Saturday, August 7, 2010

Shoulds and Oughtas - Who am I - Really?


I come from a musical family. Music is a large part of what I do, how I think, what speaks to me when nothing else can. When I watched Disney's Mulan for the first time, I identified with her so very much when she came back home after a disastrous experience trying to conform to family and society expectations.

Here she is, singing that song as it appears in the movie:



The girl had spent her entire life trying to please someone else. I could understand that. I could understand not knowing who the person was that I saw in the mirror in the morning. And I had no clue how to find out who that person was, or why nobody seemed to like her. In fact, I was afraid to find out. I thought that if I knew who she was, I wouldn't like her either.

God used my obsession with other people, my compulsion to "fix" them, to bring me further and further down the path of frustration until I had to admit that I needed help to cope. I thought I was getting help so that I could fix my husband and my children, so they would change and I would THEN be happy.

But God had other plans. He usually does. By my second counseling session I was confronted with the idea that it was I who needed help. Not my addicted husband. Not my out-of-control kids. ME. My counselor looked at me at the end of that session and said, "Judy, I think that in trying to live your life for other people, in trying to rescue them, fix them, have some sort of influence over them, along the way somewhere you've lost yourself."

I burst into tears. "I don't even know who that person is." The words gurgled from my lips past a tight throat.

He handed me a tissue. "That's what I'm here for."

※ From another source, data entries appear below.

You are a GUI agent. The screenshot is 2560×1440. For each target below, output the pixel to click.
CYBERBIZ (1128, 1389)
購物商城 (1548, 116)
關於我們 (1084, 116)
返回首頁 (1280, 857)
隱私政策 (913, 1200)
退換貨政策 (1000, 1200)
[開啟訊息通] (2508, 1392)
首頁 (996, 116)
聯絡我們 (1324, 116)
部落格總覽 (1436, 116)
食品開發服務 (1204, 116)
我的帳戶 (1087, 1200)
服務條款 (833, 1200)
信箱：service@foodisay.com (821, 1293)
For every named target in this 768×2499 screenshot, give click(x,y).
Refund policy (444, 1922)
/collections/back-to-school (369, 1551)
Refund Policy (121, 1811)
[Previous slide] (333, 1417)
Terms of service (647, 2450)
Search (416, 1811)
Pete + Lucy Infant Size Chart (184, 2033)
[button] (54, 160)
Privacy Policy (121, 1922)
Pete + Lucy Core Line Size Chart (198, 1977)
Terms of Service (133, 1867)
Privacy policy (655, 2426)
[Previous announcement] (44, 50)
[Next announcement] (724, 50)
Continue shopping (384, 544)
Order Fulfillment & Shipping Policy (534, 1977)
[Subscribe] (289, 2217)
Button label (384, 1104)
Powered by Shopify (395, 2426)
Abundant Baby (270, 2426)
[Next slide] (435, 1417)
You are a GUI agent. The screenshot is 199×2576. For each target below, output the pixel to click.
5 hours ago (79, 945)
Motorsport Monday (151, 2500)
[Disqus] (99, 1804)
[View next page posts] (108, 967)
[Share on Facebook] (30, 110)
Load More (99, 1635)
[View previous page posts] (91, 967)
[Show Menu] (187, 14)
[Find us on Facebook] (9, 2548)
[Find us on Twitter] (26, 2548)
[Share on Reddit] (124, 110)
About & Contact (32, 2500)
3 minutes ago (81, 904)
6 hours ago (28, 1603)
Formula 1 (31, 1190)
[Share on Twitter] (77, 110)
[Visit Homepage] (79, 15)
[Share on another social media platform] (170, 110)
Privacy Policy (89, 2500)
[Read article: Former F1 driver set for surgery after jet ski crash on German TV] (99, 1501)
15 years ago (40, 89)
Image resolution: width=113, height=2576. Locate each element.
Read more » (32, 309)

Since that time, I have discovered who I am. Surprisingly, I found out that I was starting to like, even admire, this person. (Who knew?)

And the more I got to know myself, the more I recognized the same lost-ness in others that I once had, that driven-ness to have an impact on my loved ones, on my world. "Gotta." "S'posta." "Should." "Oughta." "Must." "Hafta."

Living like that was so stressful. It wasted so much energy. And what's worse, the more I obsessed about what I should be doing or how others should be behaving, the more I pinged around trying to "help" (in other words, MAKE) people understand what they were doing to themselves, the worse things got. My efforts were having the opposite result from what I wanted. I gave in to temptation - more times than I can count. I lost my temper, I manipulated, I threatened, I threw guilt trip fits. My husband drank more, and my children resented me more, and openly rejected the God I believed in.

Something was wrong and I couldn't figure out what it was. I felt nobody would listen to me. I was right. But I didn't know how to GET them to listen... until I realized that what I was stressing so much about ... didn't matter. God was more interested in getting ME to listen to HIM. He had some amazing things in store for me and He did whatever it took to get me to the place where I was sitting across from this particular counselor and spilling my guts.

He - and I truly believe he was used by God to teach me this - introduced me to the power of admitting TO MYSELF that I was powerless over others, and that in trying to exert power over them, my life was a mess.

That was the first step on the road to healing.